AIM OF THE TASK:
Give the listing below as a Markdown table with two columns, "No." for the row number and "Line" for the line itself. Skip blank lines and leave the pictures out.

Start of GIVEN RECORDS

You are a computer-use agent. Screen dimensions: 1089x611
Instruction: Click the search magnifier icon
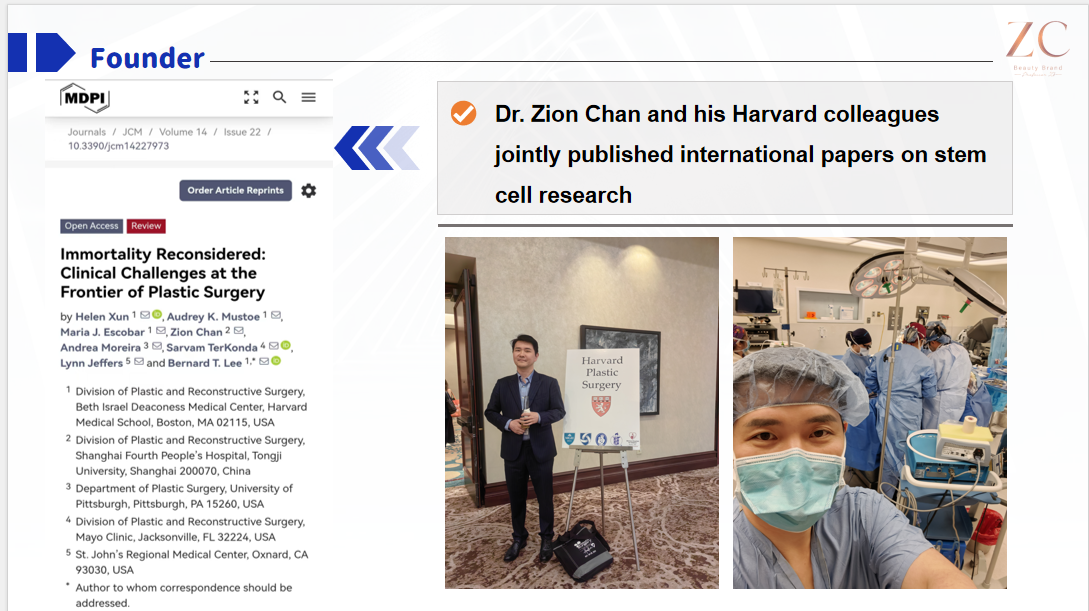pos(279,97)
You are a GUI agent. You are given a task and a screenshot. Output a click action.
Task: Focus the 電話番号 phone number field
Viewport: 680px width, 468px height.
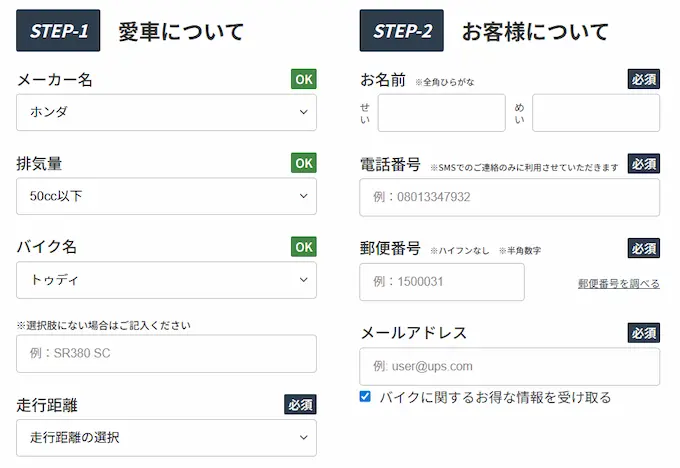509,197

End of GIVEN RECORDS

FULL OUTPUT:
| No. | Line |
|---|---|
| 1 | You are a computer-use agent. Screen dimensions: 1089x611 |
| 2 | Instruction: Click the search magnifier icon |
| 3 | pos(279,97) |
| 4 | You are a GUI agent. You are given a task and a screenshot. Output a click action. |
| 5 | Task: Focus the 電話番号 phone number field |
| 6 | Viewport: 680px width, 468px height. |
| 7 | 509,197 |